Supplied entries

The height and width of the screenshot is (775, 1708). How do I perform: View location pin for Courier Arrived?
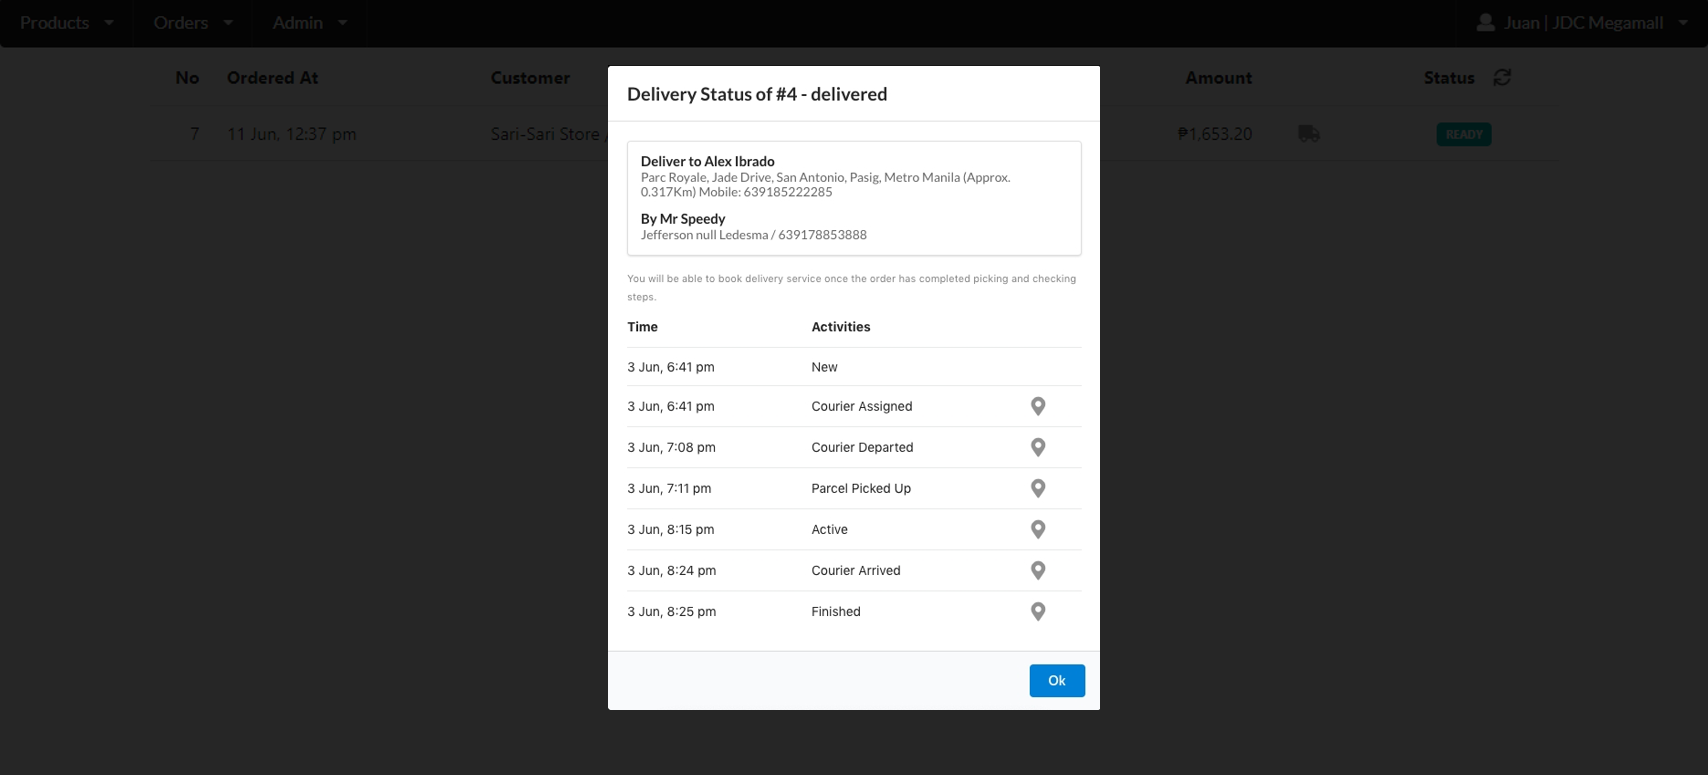pos(1038,570)
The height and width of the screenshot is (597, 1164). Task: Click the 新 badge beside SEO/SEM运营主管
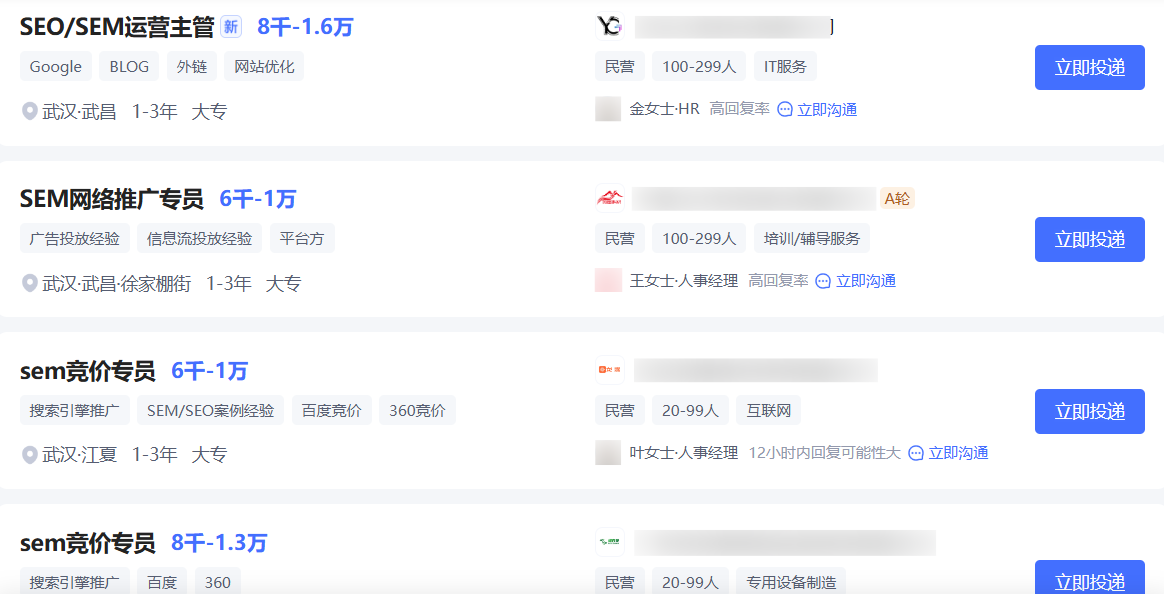pos(231,27)
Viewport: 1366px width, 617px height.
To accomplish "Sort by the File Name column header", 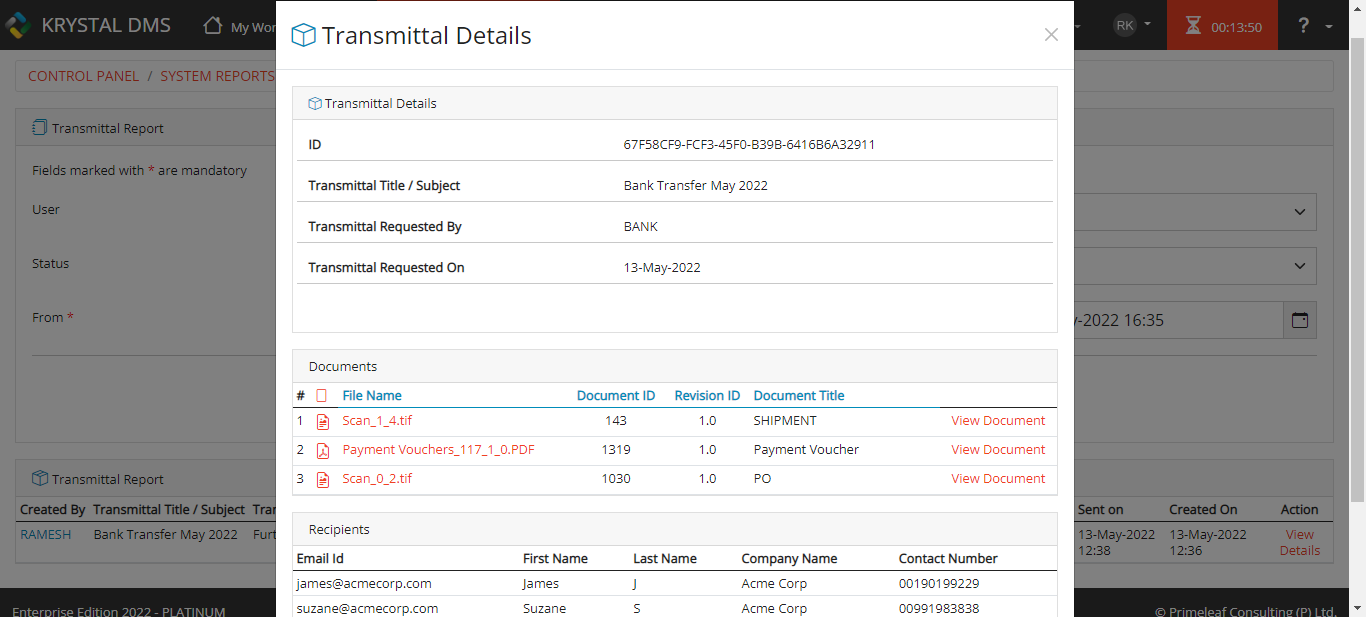I will pos(371,395).
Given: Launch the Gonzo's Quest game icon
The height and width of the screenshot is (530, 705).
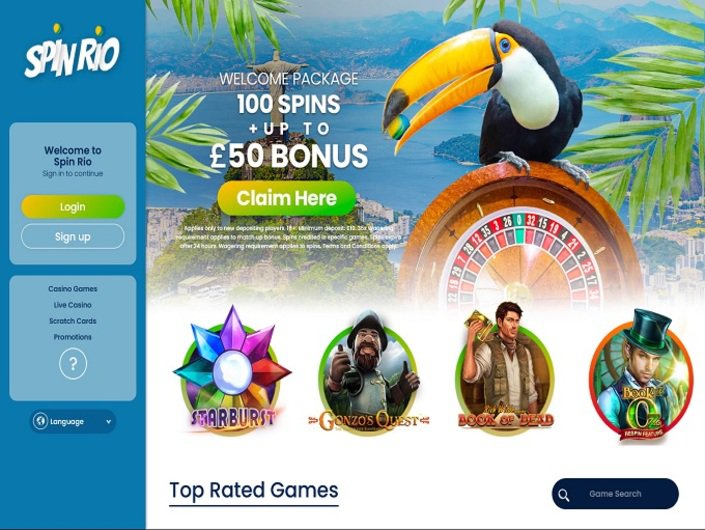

What you should do
Nothing but the lines from the first line of the data above through the line holding "Viewport: 1366px width, 617px height." may appear in the response, copied exactly and without pictures.

Result below
The height and width of the screenshot is (775, 1708). How do I perform: View location pin for Courier Arrived?
pos(1038,570)
The height and width of the screenshot is (597, 1164). Task: Click the 新 badge beside SEO/SEM运营主管
pos(231,27)
Viewport: 1366px width, 617px height.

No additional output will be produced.